[WHAT IS REQUIRED]: Starting at the line that contains "Task: Click the honeycomb BIPV logo icon" in the listing below, write out every line word for word until you have written the line that contains "The width and height of the screenshot is (1200, 587).".

[MATERIAL FOR THIS EXERCISE]:
——

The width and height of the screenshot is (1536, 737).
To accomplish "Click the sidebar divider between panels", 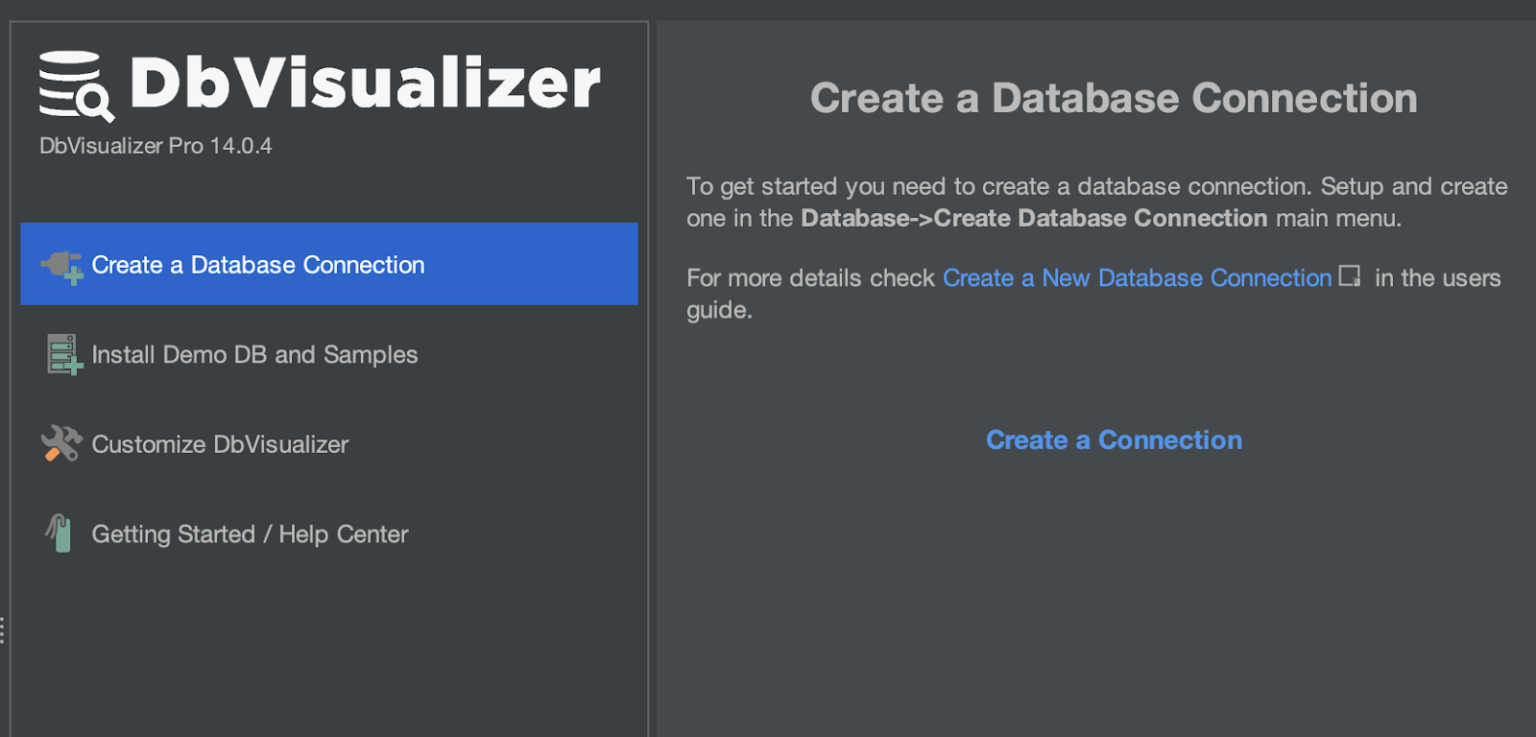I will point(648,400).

——

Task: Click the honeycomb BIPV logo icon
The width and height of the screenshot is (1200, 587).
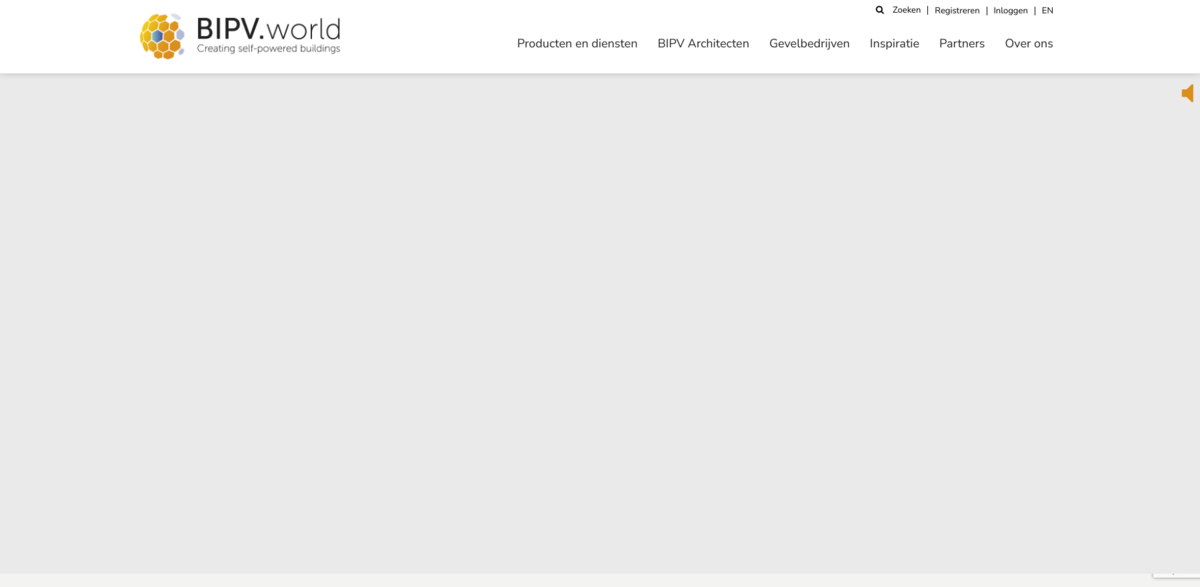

——

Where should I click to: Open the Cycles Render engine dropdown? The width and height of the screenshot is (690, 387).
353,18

——

[EXPECTED OUTPUT]:
Task: Click the honeycomb BIPV logo icon
The width and height of the screenshot is (1200, 587).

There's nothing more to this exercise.